Work required ->
Going through the entries below, copy out each line that contains "computer".

** Opening Given records block **

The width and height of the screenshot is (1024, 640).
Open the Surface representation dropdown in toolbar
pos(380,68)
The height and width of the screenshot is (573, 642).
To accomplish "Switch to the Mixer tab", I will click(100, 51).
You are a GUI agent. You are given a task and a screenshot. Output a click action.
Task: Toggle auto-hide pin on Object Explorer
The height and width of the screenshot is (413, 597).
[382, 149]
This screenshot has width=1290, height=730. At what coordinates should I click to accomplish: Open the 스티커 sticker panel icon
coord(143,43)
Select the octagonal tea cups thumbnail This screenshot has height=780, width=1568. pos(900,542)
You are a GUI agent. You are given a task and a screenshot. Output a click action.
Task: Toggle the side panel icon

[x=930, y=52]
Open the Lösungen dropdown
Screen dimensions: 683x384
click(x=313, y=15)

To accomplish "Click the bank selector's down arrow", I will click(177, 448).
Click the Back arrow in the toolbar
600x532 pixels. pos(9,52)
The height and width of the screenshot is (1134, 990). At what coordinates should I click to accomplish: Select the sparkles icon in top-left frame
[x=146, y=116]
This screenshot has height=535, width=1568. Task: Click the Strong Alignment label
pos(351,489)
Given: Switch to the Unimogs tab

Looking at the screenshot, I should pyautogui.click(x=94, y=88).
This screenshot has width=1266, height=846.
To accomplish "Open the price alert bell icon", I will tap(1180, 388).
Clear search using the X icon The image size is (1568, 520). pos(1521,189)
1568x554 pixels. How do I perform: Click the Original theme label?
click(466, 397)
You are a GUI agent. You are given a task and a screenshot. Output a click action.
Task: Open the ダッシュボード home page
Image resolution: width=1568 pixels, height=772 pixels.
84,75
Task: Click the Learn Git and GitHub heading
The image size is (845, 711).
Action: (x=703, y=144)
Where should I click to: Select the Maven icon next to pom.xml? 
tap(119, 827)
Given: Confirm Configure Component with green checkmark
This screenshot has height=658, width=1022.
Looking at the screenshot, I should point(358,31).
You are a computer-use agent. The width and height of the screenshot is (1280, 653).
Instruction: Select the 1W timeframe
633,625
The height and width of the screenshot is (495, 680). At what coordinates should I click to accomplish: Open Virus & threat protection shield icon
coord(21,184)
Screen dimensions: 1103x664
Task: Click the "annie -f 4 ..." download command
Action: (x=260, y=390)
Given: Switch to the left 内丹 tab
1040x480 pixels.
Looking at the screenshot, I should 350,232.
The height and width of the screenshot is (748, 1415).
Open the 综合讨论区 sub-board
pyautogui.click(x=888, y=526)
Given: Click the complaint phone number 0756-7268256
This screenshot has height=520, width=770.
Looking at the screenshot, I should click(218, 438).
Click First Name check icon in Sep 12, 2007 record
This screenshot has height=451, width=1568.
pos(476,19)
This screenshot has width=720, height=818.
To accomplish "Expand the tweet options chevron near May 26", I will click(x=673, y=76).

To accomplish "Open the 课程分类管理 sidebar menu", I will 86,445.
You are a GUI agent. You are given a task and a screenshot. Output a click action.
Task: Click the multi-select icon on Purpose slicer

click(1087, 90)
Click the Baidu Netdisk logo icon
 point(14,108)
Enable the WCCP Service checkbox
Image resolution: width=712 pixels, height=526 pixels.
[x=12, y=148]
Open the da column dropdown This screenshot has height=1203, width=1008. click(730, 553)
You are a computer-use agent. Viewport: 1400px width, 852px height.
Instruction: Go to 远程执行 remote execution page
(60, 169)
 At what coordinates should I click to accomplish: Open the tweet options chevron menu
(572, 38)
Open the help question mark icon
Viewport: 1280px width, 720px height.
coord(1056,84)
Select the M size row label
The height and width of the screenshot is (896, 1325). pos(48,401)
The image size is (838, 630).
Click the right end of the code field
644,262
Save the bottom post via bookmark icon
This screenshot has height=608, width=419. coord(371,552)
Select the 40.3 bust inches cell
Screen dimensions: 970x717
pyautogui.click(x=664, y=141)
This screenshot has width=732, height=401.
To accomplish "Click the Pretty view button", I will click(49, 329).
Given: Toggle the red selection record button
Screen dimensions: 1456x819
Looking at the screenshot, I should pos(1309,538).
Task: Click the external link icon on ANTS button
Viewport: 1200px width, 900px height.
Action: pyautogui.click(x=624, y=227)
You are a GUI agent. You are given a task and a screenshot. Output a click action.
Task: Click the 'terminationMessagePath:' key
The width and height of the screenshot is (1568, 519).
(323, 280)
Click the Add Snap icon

** Closing Given records block **

Result of the exercise ->
You are a computer-use agent. The width and height of the screenshot is (1280, 653).
You are a computer-use agent. Viewport: 1400px width, 852px height.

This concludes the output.